當金色的陽光灑向大地,大地的顏色已然加深,萬物也更加蓬勃,充滿力量。臥在淺唱低吟的涪江上的二橋,亦川流不息,熱鬧非凡。橋上的自行車、摩托車、三輪車、小汽車、公交車,穿梭于涪江東西兩岸,如流動的血脈,給城市增添了無盡的活力。橋上的人們有趕往早市出攤兒的,有聽著車載音樂哼著歌兒去上班的,有送孩子上學的……人們的臉頰在陽光的照耀下,始終洋溢著笑容。此外,在橋兩側的人行道上,還有健步如飛的晨跑者,即使汗流浹背,依然迎著朝陽,奔跑不止。還有時時駐足的散步者,面對遼闊的江面,或開嗓高歌,或舉著手機,將美麗的江景儲存。站在高處的我,也不知不覺拿起手機,按下快門鍵,將橋上的人、車、景定格。定格的瞬間,我發現,橋上雖喧囂,雖匆忙,但一切又是那么井然有序。因為在橋的中央,有一抹明亮的熒光綠在閃耀著。哦,橋上還有交警,是他們在指揮著交通。五月的涪江,匆忙而向陽。
在涪江的另一端,則是五月人倍忙的景象。南風起,小麥覆隴黃,搖頭晃腦的麥穗牽動著農人的心。由于地處丘陵地帶,機械化難以普及,涪江邊的農人便磨刀戴帽,拎上茶水,快步走向麥田。

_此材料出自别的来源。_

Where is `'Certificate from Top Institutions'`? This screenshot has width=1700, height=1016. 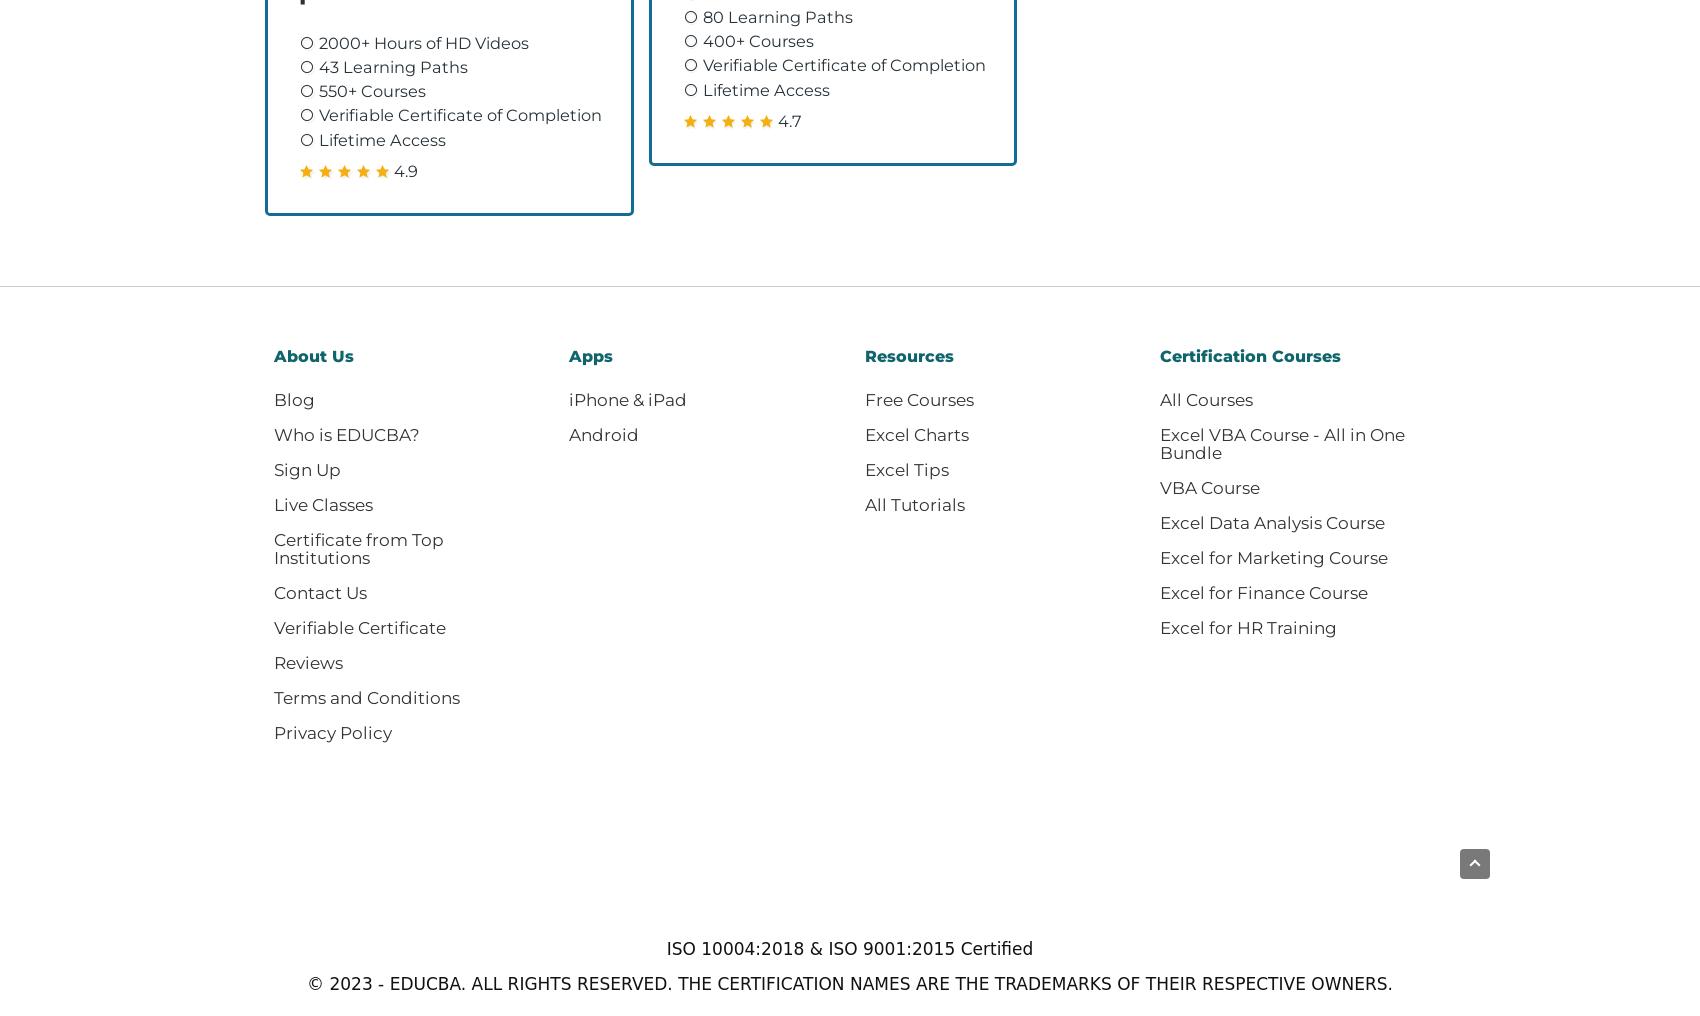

艷陽高照,明晃晃的鐮刀在農人的手中不停地揮動,一排排整齊的麥子應鐮而倒,似乎麥子等待這一刻已久,而農人對于這一刻也期待著,兩種契合的心,加快了勞作的步調。累了,他們就坐在隴上,吹著涪江風,咕咚咕咚喝幾口茶水。婦女們談論著東家長西家短,歡笑聲蕩漾在田地里。男人們則咂一口煙,吐出縷縷煙霧。暫歇之后,起身,繼續勞作。
收完小麥,農人又引涪江水將一塊塊方田灌溉,開始了新一輪的插秧勞作。這時,農人變身成了大自然的繪畫師,親手將萬頃黃土染上了一層碧綠。看到這一片綠意盎然,便想到了秋收的豐盈,農人面朝黃土背朝天的辛勞化為嘴角上揚的欣慰,付出多少辛苦都是值得的。五月的涪江啊,滋潤了土地,甜了農人的心!
夕陽西下,夜幕降臨,一天農忙迎來尾聲,鳥兒歸巢,家禽歸圈,農人也歸家了。此時,涪江另一端的兩岸城區,燈火輝煌。
路燈照耀著路上夜行的人與車,指引著回家的方向。車燈前后相接,形成了一條條蜿蜒行進在城市中的“長龍”。白日里素裝的二橋,這時如長虹臥波,絢麗多彩。兩岸的霓虹燈有節奏地閃爍著,展示著城市的人文風貌、城市的發展歷程……兩岸夾明鏡,長波臥夜景。路燈、車燈、霓虹燈,一比一復刻在涪江中,如星河般燦爛。五月的涪江,星光閃爍,閃爍著璀璨的夜景,閃爍著城市建設者的智慧。
五月的涪江,不僅見證了綿陽兩岸的蓬勃、繁忙、美麗,還滋潤了干涸的田地,哺育著一代又一代綿陽人。同時,它也見證了流經地的朝朝與暮暮,滋養著中華民族生生不息的血脈,滋生出中華民族獨特的文化!